╭─ The data

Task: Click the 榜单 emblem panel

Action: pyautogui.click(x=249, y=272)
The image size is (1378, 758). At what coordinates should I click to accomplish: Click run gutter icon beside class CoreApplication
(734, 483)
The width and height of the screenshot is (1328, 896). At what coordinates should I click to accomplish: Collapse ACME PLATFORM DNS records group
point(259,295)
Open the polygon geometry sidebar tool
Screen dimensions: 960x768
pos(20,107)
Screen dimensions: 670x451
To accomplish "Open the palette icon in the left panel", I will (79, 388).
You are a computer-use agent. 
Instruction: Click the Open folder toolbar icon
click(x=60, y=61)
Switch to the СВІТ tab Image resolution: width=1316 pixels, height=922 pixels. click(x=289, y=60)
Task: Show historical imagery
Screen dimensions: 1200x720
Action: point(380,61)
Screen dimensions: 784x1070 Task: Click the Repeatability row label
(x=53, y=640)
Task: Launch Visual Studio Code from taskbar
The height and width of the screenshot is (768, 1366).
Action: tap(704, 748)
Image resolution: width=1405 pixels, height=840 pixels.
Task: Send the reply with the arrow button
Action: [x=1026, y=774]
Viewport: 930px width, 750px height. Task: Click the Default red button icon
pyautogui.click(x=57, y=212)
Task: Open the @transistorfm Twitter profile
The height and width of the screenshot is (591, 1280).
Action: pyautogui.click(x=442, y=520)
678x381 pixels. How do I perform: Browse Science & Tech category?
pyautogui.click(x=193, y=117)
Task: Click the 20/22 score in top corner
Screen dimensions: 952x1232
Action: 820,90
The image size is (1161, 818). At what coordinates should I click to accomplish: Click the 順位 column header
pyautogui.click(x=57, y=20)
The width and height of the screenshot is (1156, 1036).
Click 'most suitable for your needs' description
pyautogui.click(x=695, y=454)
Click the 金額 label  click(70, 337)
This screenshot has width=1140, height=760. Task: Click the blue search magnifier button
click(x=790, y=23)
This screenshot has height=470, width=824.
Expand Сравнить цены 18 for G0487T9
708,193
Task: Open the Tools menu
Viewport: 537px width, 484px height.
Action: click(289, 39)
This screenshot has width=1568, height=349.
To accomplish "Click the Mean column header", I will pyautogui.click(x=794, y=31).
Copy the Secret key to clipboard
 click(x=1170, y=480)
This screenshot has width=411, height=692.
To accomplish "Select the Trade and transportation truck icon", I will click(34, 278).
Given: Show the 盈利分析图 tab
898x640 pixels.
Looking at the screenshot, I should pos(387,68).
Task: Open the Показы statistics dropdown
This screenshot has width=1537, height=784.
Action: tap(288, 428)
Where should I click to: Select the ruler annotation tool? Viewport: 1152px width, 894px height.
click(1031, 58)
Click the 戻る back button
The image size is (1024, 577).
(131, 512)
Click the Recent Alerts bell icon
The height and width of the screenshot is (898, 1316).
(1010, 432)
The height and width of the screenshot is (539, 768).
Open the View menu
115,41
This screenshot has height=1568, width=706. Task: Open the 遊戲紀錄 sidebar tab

╰─

Set exercise.
Reproduce all of the data above word for word, line by line, in the same order.

Solution to the exercise.
Task: Click the 榜单 emblem panel

Action: pyautogui.click(x=249, y=272)
The image size is (1378, 758). At what coordinates should I click to accomplish: Click run gutter icon beside class CoreApplication
(734, 483)
The width and height of the screenshot is (1328, 896). At what coordinates should I click to accomplish: Collapse ACME PLATFORM DNS records group
point(259,295)
Open the polygon geometry sidebar tool
Screen dimensions: 960x768
pos(20,107)
Screen dimensions: 670x451
To accomplish "Open the palette icon in the left panel", I will (79, 388).
You are a computer-use agent. 
Instruction: Click the Open folder toolbar icon
click(x=60, y=61)
Switch to the СВІТ tab Image resolution: width=1316 pixels, height=922 pixels. click(x=289, y=60)
Task: Show historical imagery
Screen dimensions: 1200x720
Action: point(380,61)
Screen dimensions: 784x1070 Task: Click the Repeatability row label
(x=53, y=640)
Task: Launch Visual Studio Code from taskbar
The height and width of the screenshot is (768, 1366).
Action: tap(704, 748)
Image resolution: width=1405 pixels, height=840 pixels.
Task: Send the reply with the arrow button
Action: [x=1026, y=774]
Viewport: 930px width, 750px height. Task: Click the Default red button icon
pyautogui.click(x=57, y=212)
Task: Open the @transistorfm Twitter profile
The height and width of the screenshot is (591, 1280).
Action: pyautogui.click(x=442, y=520)
678x381 pixels. How do I perform: Browse Science & Tech category?
pyautogui.click(x=193, y=117)
Task: Click the 20/22 score in top corner
Screen dimensions: 952x1232
Action: 820,90
The image size is (1161, 818). At what coordinates should I click to accomplish: Click the 順位 column header
pyautogui.click(x=57, y=20)
The width and height of the screenshot is (1156, 1036).
Click 'most suitable for your needs' description
pyautogui.click(x=695, y=454)
Click the 金額 label  click(70, 337)
This screenshot has width=1140, height=760. Task: Click the blue search magnifier button
click(x=790, y=23)
This screenshot has height=470, width=824.
Expand Сравнить цены 18 for G0487T9
708,193
Task: Open the Tools menu
Viewport: 537px width, 484px height.
Action: click(289, 39)
This screenshot has width=1568, height=349.
To accomplish "Click the Mean column header", I will pyautogui.click(x=794, y=31).
Copy the Secret key to clipboard
 click(x=1170, y=480)
This screenshot has width=411, height=692.
To accomplish "Select the Trade and transportation truck icon", I will click(34, 278).
Given: Show the 盈利分析图 tab
898x640 pixels.
Looking at the screenshot, I should pos(387,68).
Task: Open the Показы statistics dropdown
This screenshot has width=1537, height=784.
Action: tap(288, 428)
Where should I click to: Select the ruler annotation tool? Viewport: 1152px width, 894px height.
click(1031, 58)
Click the 戻る back button
The image size is (1024, 577).
(131, 512)
Click the Recent Alerts bell icon
The height and width of the screenshot is (898, 1316).
(1010, 432)
The height and width of the screenshot is (539, 768).
Open the View menu
115,41
This screenshot has height=1568, width=706. Task: Open the 遊戲紀錄 sidebar tab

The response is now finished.